Hi I am doing minibatch training on my own dataset. I am following this tutorial:
https://docs.dgl.ai/en/1.0.x/guide/minibatch-link.html
but I need the node embeddings for all the nodes in the entire graph.
For traditional link prediction task with global training, for example, this tutorial:
https://docs.dgl.ai/en/0.8.x/guide/training-link.html
we can use the following
node_embeddings = model.sage(graph, node_features)
But in minibatch training, model.sage takes (blocks, feature) instead of (graph, feature). I think I have to do something like node_embedding = model.sage(blocks, feature) where, this time, blocks = [blocks[0], blocks[1]] and blocks[0] and blocks[1] are from the entire graph. We convert the entire graph to appropriate blocks and feed to the forward function of sage.
Does that make sense? If it makes sense, how do I convert g (the entire graph) to the appropriate blocks. If not, how can I get the the embeddings for every node in g.

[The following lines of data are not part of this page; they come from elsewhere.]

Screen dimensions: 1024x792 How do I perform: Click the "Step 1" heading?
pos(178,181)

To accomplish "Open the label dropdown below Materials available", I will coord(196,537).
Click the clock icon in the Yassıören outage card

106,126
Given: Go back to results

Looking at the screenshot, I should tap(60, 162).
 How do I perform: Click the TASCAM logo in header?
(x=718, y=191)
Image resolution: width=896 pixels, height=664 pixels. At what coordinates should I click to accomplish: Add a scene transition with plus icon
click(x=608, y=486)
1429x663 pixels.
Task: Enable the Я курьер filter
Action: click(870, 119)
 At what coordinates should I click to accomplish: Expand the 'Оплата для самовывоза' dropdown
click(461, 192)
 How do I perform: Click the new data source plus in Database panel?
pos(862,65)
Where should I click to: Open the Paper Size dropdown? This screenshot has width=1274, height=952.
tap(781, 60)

What I did was something like:
def forward(self, blocks, x, global_item_embedding_dic, global_user_embedding_dic, epoc_count):
x = self.conv1(blocks[0], x)
x = {k: F.relu(v) for k, v in x.items()}
x = self.conv2(blocks[1], x)
if epoc_count == num_epoch - 1:
item_emb = x['item'].detach().numpy().tolist()
user_emb = x['user'].detach().numpy().tolist()
item_id_list = list(blocks[1].dstnodes['item'].data[dgl.NID].numpy())
user_id_list = list(blocks[1].dstnodes['user'].data[dgl.NID].numpy())
for iid, emb in zip(item_id_list, item_emb):
global_item_embedding_dic[iid] = emb
for uid, emb in zip(user_id_list, user_emb):
global_user_embedding_dic[uid] = emb
return x, global_item_embedding_dic, global_user_embedding_dic
item_tuple_list = [ (k,v) for k,v in global_item_embedding_dic.items()]
item_tuple_list = sorted(item_tuple_list)
item_tuple_list = [v for (k,v) in item_tuple_list]
item_feat_tensor = torch.FloatTensor(item_tuple_list)
user_tuple_list = [ (k,v) for k,v in global_user_embedding_dic.items()]
user_tuple_list = sorted(user_tuple_list)
user_tuple_list = [v for (k,v) in user_tuple_list]
user_feat_tensor = torch.FloatTensor(user_tuple_list)
node_embeddings = {'user':user_feat_tensor, 'item':item_feat_tensor}
In each minibatch in the final epoc, I use global dictionary and update embedding for each node, and eventually sort the features to get a 2*2 tensor for final embeddings.
Please share some thoughts, thanks in advance!